Red Hat Training

A Red Hat training course is available for Red Hat Enterprise Linux

15.2. 電子メールプログラムの分類

一般的に、すべての電子メールアプリケーションは 3 つのタイプのうち 1 つ以上に分類されます。それぞれの分類は、電子メールメッセージの移動および管理のプロセスにおいてそれぞれ特定の役割を果たします。大半のユーザーはメッセージの送受信に使用する特定の電子メールプログラムだけを認識しますが、電子メールを正しい送信先に届けるにはすべての電子メールプログラムが重要になります。

15.2.1. メール転送エージェント (Mail Transport Agent)

MTA (メール転送エージェント) は、SMTP を使用してホスト間で電子メールメッセージを転送します。メッセージは目的の送信先に移動する時、様々な MTA に関わることがあります。

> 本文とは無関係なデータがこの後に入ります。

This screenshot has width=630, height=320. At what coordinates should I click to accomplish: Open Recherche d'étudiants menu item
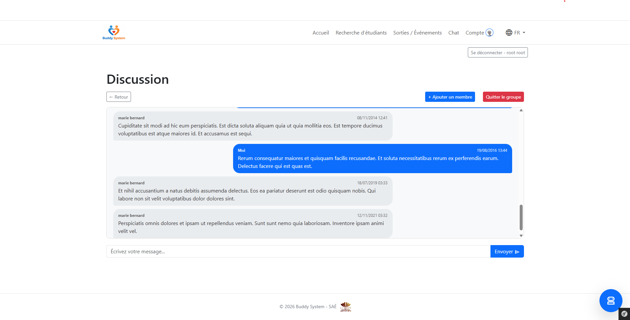(361, 33)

マシン間のメッセージ配信は簡単に見えるかもしれませんが、配信のためにある MTA がメッセージを受け入れることが可能か、または受け入れるべきかを判断する過程全体は非常に複雑です。その上、スパムの問題により、特定の MTA の使用は通常 MTA の設定または MTA が常駐するネットワークのアクセス設定により制限されます。

メールクライアントプログラムの中には、メール送信時に MTA として機能するものもあります。しかし、このようなメールクライアントプログラムは、アウトバウンドメッセージを MTA のみに送信することができるため、このようなメールクライアントプログラムは、メッセージを目的の受信者のメールサーバーに直接送信することはできません。この機能は、アプリケーションを実行しているホストに独自の MTA がない場合に便利です。

Red Hat Enterprise Linux では PostfixSendmail の 2 つの MTA を提供しています。これらメールクライアントプログラムは MTA として動作する必要はありません。Red Hat Enterprise Linux には、Fetchmail と呼ばれる特別な目的の MTA も含まれています。

Postfix、Sendmail、Fetchmail の詳細は、「メール転送エージェント (MTA)」 を参照してください。